The advice given to women with PIP implants has varied widely from country to country.
France has urged all of those with the implants to have them removed immediately as a precaution. In Venezuela, authorities have also recommended the precautionary removal of implants.
The British government says there is no evidence to recommend the routine removal of PIP implants, though it says women who are concerned should be able to have them removed.
German medical groups have recommended that women seek the removal of their implants, but that there is no immediate danger.
Stevens argues that women who have had PIP implants should not wait until they rupture to have them removed.
"Waiting until an MRI is positive is like saying wait to run for cover until after a bomb goes off. If you know something is going to happen, you would try to remove the risk.
"I think it is incumbent on all women, regardless of their government's stance, to recognize that they have a flawed, defective silicone product in their chest, and they have a shell that is containing it that is also flawed -- they need to remove these implants, or remove and replace them."
And what is being done?
The French government has offered to pay for the removal and replacement of all PIP implants fitted in France. Venezuela has said it will cover the cost of implant removal, but not their replacement.
In the UK, women who had their implants paid for by the National Health Service (NHS) will be able to have them removed free of charge, after consultation with their doctor. The British government says it expects companies that fitted implants privately, for cosmetic purposes, to offer the same deal.
Bioethicist Arthur Caplan told CNN it made financial and ethical sense for governments to pre-empt any potential health issues by removing the implants now, rather than waiting to see if they cause problems.
"If these things do turn out to be nasty, and do cause health problems, the bill for that is going to be big, and every government that has a nationalized system is going to pay, so it may be smarter, just on prudential grounds, to take them out now, avoiding what could be a huge financial disaster down the line.
"On the whole, I think it makes more sense, ethically and in terms of economic risk, to get these things out at public expense."
What is the company's response?
PIP went bankrupt in 2010, after its implants were banned. Its founder, Mas, is under investigation by French police. On Thursday, he was charged with involuntary injury over the implants.
But PIP's lawyer, Yves Haddad, told CNN that while industrial silicone was used in its implants, no tests had shown them to be a danger -- instead he insisted the problem was fear.

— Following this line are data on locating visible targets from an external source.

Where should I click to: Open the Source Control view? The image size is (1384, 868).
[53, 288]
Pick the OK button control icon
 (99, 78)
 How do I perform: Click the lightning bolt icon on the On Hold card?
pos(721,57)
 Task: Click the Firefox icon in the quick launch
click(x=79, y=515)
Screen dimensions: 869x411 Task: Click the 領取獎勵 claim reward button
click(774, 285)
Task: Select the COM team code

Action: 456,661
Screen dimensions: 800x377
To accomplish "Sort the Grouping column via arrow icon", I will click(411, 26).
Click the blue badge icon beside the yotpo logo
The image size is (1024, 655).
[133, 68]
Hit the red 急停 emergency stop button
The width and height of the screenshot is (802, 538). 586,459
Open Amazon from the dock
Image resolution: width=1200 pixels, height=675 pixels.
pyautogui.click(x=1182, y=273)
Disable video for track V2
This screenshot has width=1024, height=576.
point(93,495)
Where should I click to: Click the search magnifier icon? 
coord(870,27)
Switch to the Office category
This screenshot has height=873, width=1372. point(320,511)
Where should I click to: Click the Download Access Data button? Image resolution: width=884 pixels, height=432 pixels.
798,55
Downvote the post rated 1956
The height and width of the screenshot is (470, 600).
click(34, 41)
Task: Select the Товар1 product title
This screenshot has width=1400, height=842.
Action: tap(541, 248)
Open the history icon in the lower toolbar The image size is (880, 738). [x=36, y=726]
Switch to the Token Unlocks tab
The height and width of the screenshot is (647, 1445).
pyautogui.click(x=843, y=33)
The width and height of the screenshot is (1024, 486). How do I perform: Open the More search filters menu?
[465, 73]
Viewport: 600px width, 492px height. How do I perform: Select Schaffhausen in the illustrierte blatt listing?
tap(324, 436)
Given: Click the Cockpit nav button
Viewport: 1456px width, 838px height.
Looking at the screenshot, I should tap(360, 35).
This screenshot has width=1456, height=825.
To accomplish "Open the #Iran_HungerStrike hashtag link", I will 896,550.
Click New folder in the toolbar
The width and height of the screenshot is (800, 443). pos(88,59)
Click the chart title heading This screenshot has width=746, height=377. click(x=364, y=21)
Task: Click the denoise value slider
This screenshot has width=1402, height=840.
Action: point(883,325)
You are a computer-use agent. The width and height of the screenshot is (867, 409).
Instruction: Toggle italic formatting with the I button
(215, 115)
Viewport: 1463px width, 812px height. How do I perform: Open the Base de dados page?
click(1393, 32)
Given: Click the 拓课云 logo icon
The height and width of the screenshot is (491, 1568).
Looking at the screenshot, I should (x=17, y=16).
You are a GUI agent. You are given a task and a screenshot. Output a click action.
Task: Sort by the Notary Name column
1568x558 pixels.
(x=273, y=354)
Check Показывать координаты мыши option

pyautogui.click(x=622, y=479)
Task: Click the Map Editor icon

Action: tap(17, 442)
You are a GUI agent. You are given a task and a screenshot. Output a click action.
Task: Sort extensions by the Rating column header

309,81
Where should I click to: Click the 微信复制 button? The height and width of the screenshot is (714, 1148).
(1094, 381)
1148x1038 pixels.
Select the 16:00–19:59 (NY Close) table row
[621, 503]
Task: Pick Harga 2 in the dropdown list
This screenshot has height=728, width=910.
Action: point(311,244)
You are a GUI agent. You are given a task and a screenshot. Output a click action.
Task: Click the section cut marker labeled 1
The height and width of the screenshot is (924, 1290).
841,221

"Several things have heightened this fear: The advice and care given to victims, doctors who didn't want responsibility and pushed the problem onto PIP, and the intense media pressure."
Haddad also says there is no money for compensation for victims.
"Unfortunately the company has already been liquidated. No one can expect any money to come from PIP."
Will the scandal have a lasting impact?
Concerns over PIP implants have led some to call for greater regulation of the plastic surgery industry.
"If it's going in your body, if it's a pill, if it's a medical device, it should be regulated by the government," said Caplan. "The consumer can't tell what's safe, what isn't safe, what's made according to good manufacturing processes.
"I think you have to have government watching over anything that people put into their bodies for a medical or a health purpose -- I don't buy the idea that it's just buyer beware."
The bioethicist said the scandal also showed the need for plastic surgery charges to include insurance against problems that may arise in future.
"For elective procedures... it would make sense to make part of the charge some kind of coverage or insurance if things go wrong, if there turn out to be adverse events," Caplan told CNN.
"National health systems don't want to pay for purely elective cosmetic procedures, so you're going to be stuck if something does turn out to be fraudulent or just misused, and instead of turning to lawyers, it might make better sense to build some insurance into the system."